- Text block
This indicates that although the specific microbes may differ across species, the functional roles they play in fostering healthy aging may be similar.
Additionally, the research team examined the association between gut bacterial changes and health markers such as inflammation, blood sugar and vitamin levels.
They identified Parabacteroides goldsteinii, a promising probiotic species associated with fasting blood glucose levels, as well as key gut species like Streptococcus parasanguinis and Bacteroides coprocola, which were linked to serum Vitamin B12 levels, suggesting that these bacteria may serve as indicators for monitoring healthy aging.
Recognising the potential of these associations, the researchers envisaged the development of non-invasive tests for frailty based on gut bacteria analysis.
In the next phase of their research, the team plans to further investigate the identified microbial strains and their metabolic pathways. By using preclinical testing, they aim to explore how these findings can be potentially translated into formulations that promote healthy aging.
Aarthi Ravikrishnan, the lead scientist of the study from A*STAR GIS, commented, “Our research offers key insights into the unique aspects of the gut microbiome and the metabolic shifts associated with aging.
“This study opens exciting new avenues for exploring the biology of aging, with a particular focus on populations in Asia.”
Associate Professor Niranjan Nagarajan, Associate Director, Genome Architecture, and Senior Group Leader, Laboratory of Metagenomic Technologies and Microbial Systems at A*STAR GIS, added, “Our findings lay the groundwork for future research aimed at developing targeted probiotic and prebiotic therapies to enable healthy aging through gut microbiome modulation.”
Dr Wan Yue, Executive Director at A*STAR GIS, commented, “This study has unveiled a better understanding and characterization of the gut microbiome in our local aging population and the potential biomarkers or probiotics unique to the Asian population that can improve healthy aging and to identify individuals at risk for aging-associated diseases.
“This can serve as a useful marker for early detection of diseases and interventions, improving patient prognosis.”
About this microbiome and aging research news
Author: Shu Chian Tay
Source: ASTAR
Contact: Shu Chian Tay – ASTAR
Image: The image is credited to Neuroscience News
Original Research: Open access.

- Information supplied
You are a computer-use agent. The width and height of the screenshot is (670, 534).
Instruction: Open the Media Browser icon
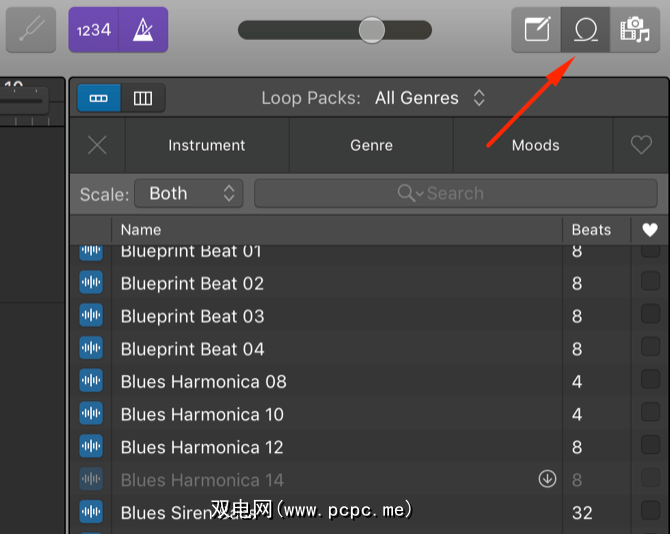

- Your tasks
A) Output the part of the gut microbiome article from "Additionally, the research" to "and vitamin levels.", word for word.
B) Say whether the gut microbiome article agrees with each statement below. Answer yes or no for each, and quote the words from the article that settle it.
(i) Parabacteroides goldsteinii was linked to serum Vitamin B12 levels.
(ii) The team plans to use preclinical testing in the next phase of its research.
(iii) Niranjan Nagarajan is the Executive Director at A*STAR GIS.

- Results for the exercise
A)
Additionally, the research team examined the association between gut bacterial changes and health markers such as inflammation, blood sugar and vitamin levels.

B)
(i) No: "Parabacteroides goldsteinii, a promising probiotic species associated with fasting blood glucose levels"
(ii) Yes: "By using preclinical testing, they aim to explore how these findings can be potentially translated into formulations that promote healthy aging."
(iii) No: "Dr Wan Yue, Executive Director at A*STAR GIS"